#### [Supplied records]
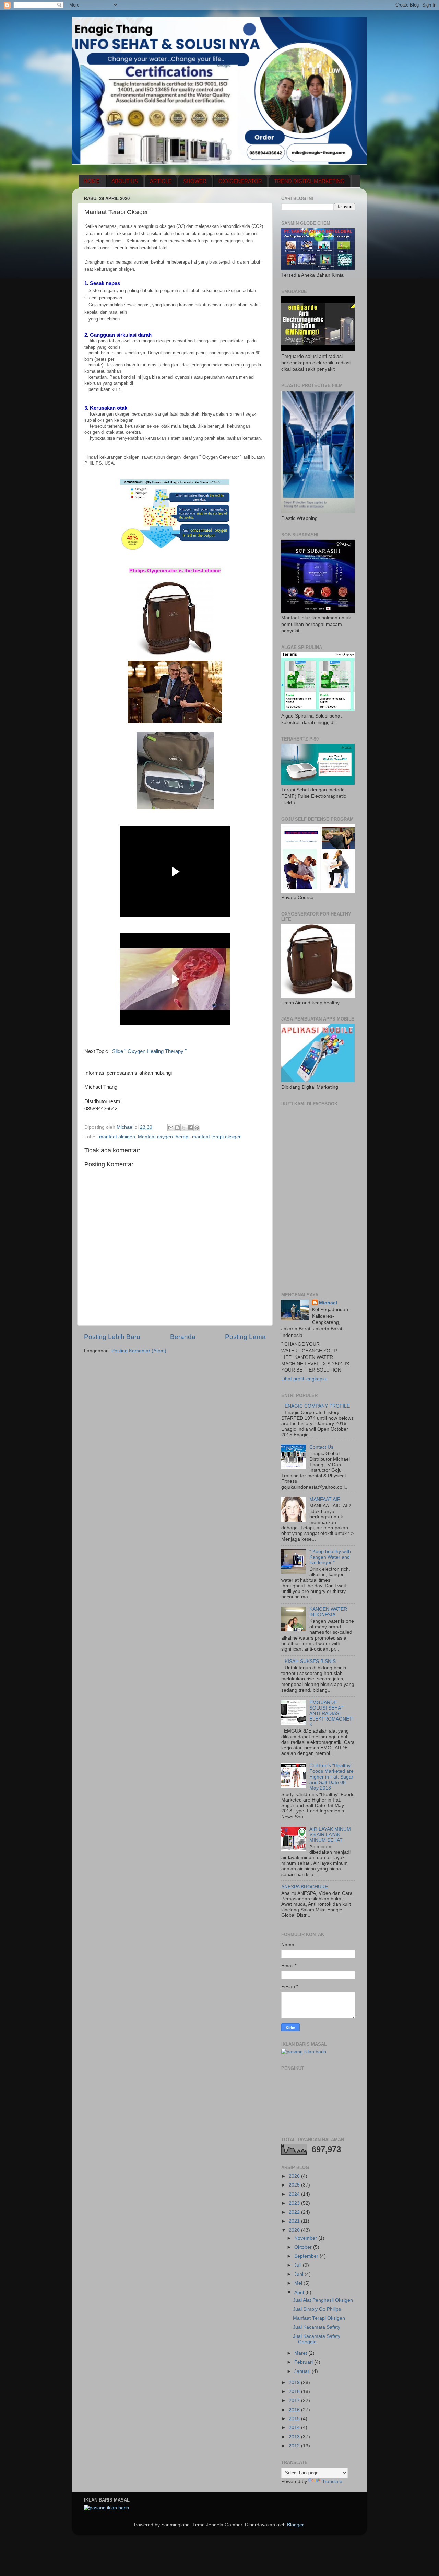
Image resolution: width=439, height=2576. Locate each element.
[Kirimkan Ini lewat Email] (170, 1127)
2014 (295, 2427)
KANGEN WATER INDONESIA (328, 1612)
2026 (295, 2176)
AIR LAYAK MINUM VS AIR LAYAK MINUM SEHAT (330, 1835)
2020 (295, 2230)
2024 (295, 2194)
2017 (295, 2400)
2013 (295, 2436)
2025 (295, 2185)
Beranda (182, 1336)
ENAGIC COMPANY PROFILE (317, 1406)
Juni (299, 2274)
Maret (301, 2353)
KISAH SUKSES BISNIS (310, 1661)
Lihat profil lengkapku (304, 1379)
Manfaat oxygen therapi (163, 1136)
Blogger (295, 2524)
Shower (194, 181)
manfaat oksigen (117, 1136)
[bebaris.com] (303, 2051)
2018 (295, 2391)
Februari (304, 2362)
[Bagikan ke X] (183, 1127)
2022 (295, 2212)
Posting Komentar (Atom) (138, 1350)
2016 (295, 2409)
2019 (295, 2382)
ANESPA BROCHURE (304, 1886)
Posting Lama (245, 1336)
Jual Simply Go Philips (317, 2309)
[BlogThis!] (177, 1127)
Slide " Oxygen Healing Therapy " (149, 1051)
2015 (295, 2418)
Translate (332, 2481)
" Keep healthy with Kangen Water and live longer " (330, 1557)
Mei (299, 2283)
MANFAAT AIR (325, 1499)
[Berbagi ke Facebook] (190, 1127)
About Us (124, 181)
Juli (298, 2265)
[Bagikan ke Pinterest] (196, 1127)
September (307, 2256)
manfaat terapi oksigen (217, 1136)
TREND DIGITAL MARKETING (309, 181)
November (306, 2238)
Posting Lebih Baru (112, 1336)
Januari (303, 2371)
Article (160, 181)
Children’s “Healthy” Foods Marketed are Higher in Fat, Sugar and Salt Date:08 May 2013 (331, 1777)
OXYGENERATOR (240, 181)
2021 (295, 2221)
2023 (295, 2203)
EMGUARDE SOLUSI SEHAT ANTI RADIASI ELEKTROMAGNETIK (331, 1713)
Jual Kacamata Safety (316, 2327)
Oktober (303, 2247)
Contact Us (321, 1447)
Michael (328, 1302)
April (299, 2292)
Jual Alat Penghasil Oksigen (323, 2300)
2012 (295, 2445)
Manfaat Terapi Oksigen (319, 2318)
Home (91, 181)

#### [Problem]
The last part of the records is the answer, beginning at the line that holds "Michael (328, 1302)" and including the final line, repeated exactly.

#### [Exercise response]
Michael (328, 1302)
April (299, 2292)
Jual Alat Penghasil Oksigen (323, 2300)
2012 (295, 2445)
Manfaat Terapi Oksigen (319, 2318)
Home (91, 181)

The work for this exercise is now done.